▸ **Text extract**
------
Did you know that many Americans and Canadians now choose to rent videos on New Year's Eve and have a few friends over to watch a favorite flick or two rather than brave the winter nights on icy roads after a few alcoholic libations?  This according to a recent survey by the Blockbuster Company, which stated that video rental sales go way up on New Year's Eve and New Year's Day. 

What about celebrating the New Year in other countries?  Here's a snapshot of the New Year's traditions of a few countries around the world.

Spain

In Spain, New Year's Eve revelers stop what they are doing at midnight and
feed each other 12 grapes for good luck -- one for each toll of the Puerta
del Sol clock located in the Puerta del Sol square in Madrid and widely
regarded as the center of Spain. The 12 tolls are broadcast by all the
television channels and people stop wherever they are to mark the coming of
the new year. New Year's Day is a time to rest up from the festivities and
rentals spike in Spanish Blockbuster stores.

Hong Kong

New Year's is the biggest holiday of the year in Hong Kong with most workers
getting three days of holiday. The traditional celebration starts with a
reunion dinner on New Year's Eve with all family members returning to the
patriarch's home for dinner. The dinner includes chicken (prosperity), fish
(abundance), mushroom and seaweed (prosperity) and other goodies such as
shrimp and abalone. The family then goes to a New Year's Eve bazaar to buy
flowers and do last-minute shopping before the stores close for the evening.
The "Good Luck" flowers to buy are chrysanthemum (prosperity), water lily
(good health) and peony (love). Shoppers take care to avoid white roses and
cactus (bad luck). A trip to the video store before the reunion dinner is
also common practice to stock up on movies for the three-day holiday making
New Year's Eve the busiest day of the year and New Year's week the busiest
week of the year for Hong Kong Blockbuster stores.

Australia

You won't find Australian's dreaming of a white Christmas, unless it's the
sand on the beach. New Year's Eve is the middle of summer with temperatures
sometimes reaching 100 degrees (40 degrees Celsius). Aussies celebrate with
BBQ and parties with family and friends, and that often means a fun movie to
set the holiday tone. As the New Year approaches, they gather around the
television for the Sydney Harbor fireworks.

Denmark

The holiday experience in Scandinavia is often shaped by the unpredictable
weather, making movie watching a favorite pastime. New Year's Eve is a time for late-night celebration, which makes New Year's Day the biggest rental day
of the year for Denmark Blockbuster stores.
------
▸ **Dataset extract**
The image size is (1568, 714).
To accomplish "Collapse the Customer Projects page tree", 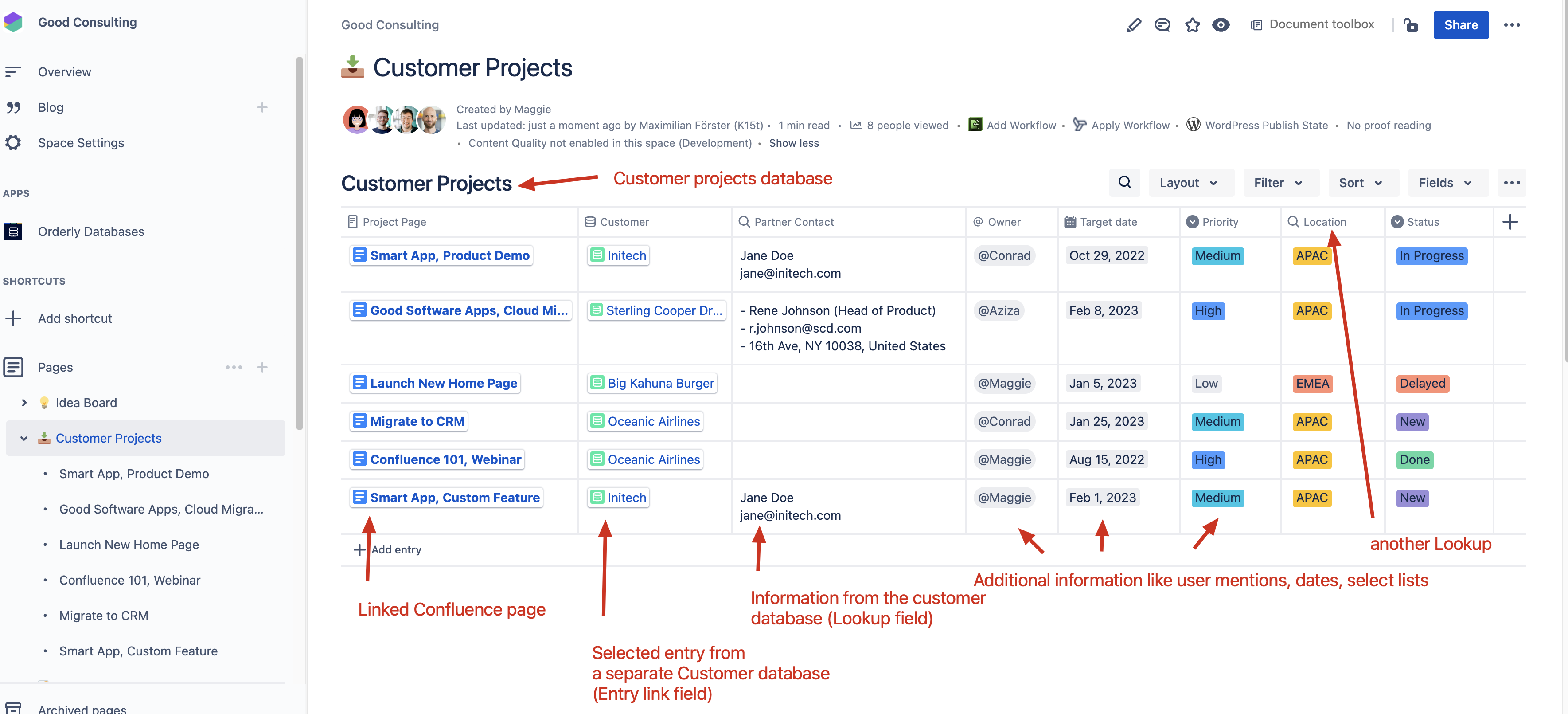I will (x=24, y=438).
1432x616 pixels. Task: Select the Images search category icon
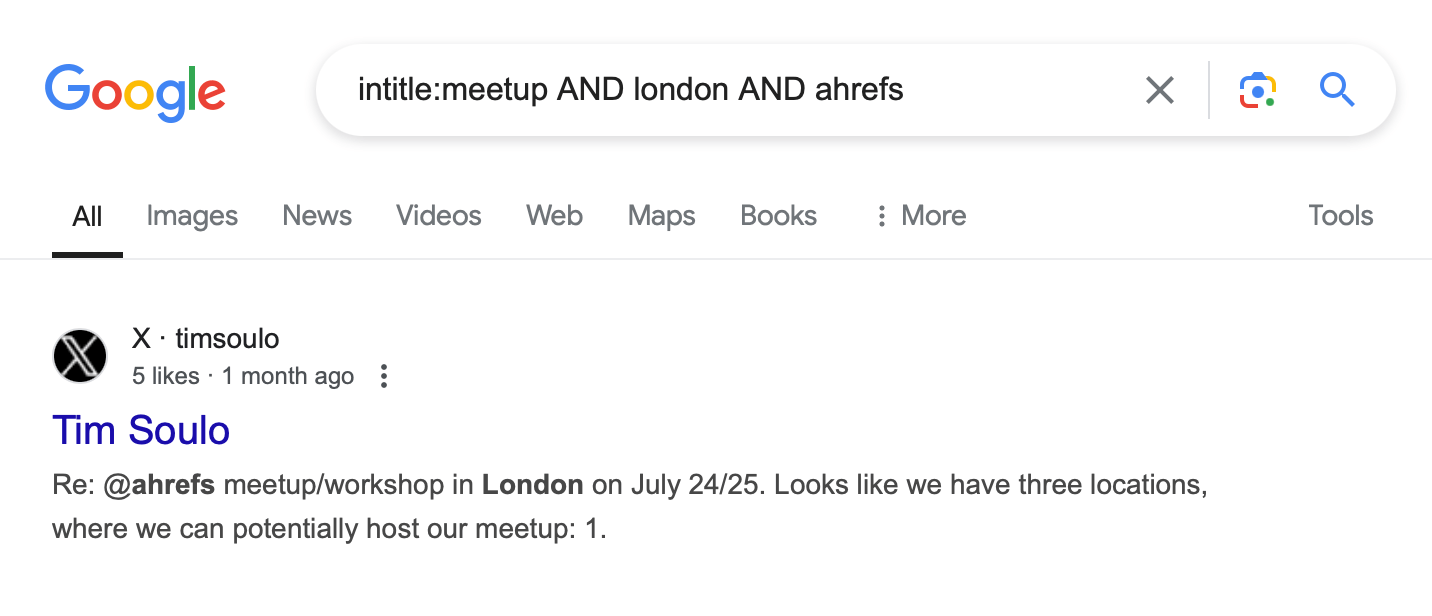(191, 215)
------
▸ **Written exercise 1**
In the text on New Year's traditions, which flowers do Hong Kong shoppers avoid because they are considered bad luck?
▸ **Written exercise 2**
Reproduce the passage of the New Year's traditions text starting with "What about celebrating" and going on through "Spanish Blockbuster stores.".

▸ **Output 1**
White roses and cactus.

▸ **Output 2**
What about celebrating the New Year in other countries?  Here's a snapshot of the New Year's traditions of a few countries around the world.

Spain

In Spain, New Year's Eve revelers stop what they are doing at midnight and
feed each other 12 grapes for good luck -- one for each toll of the Puerta
del Sol clock located in the Puerta del Sol square in Madrid and widely
regarded as the center of Spain. The 12 tolls are broadcast by all the
television channels and people stop wherever they are to mark the coming of
the new year. New Year's Day is a time to rest up from the festivities and
rentals spike in Spanish Blockbuster stores.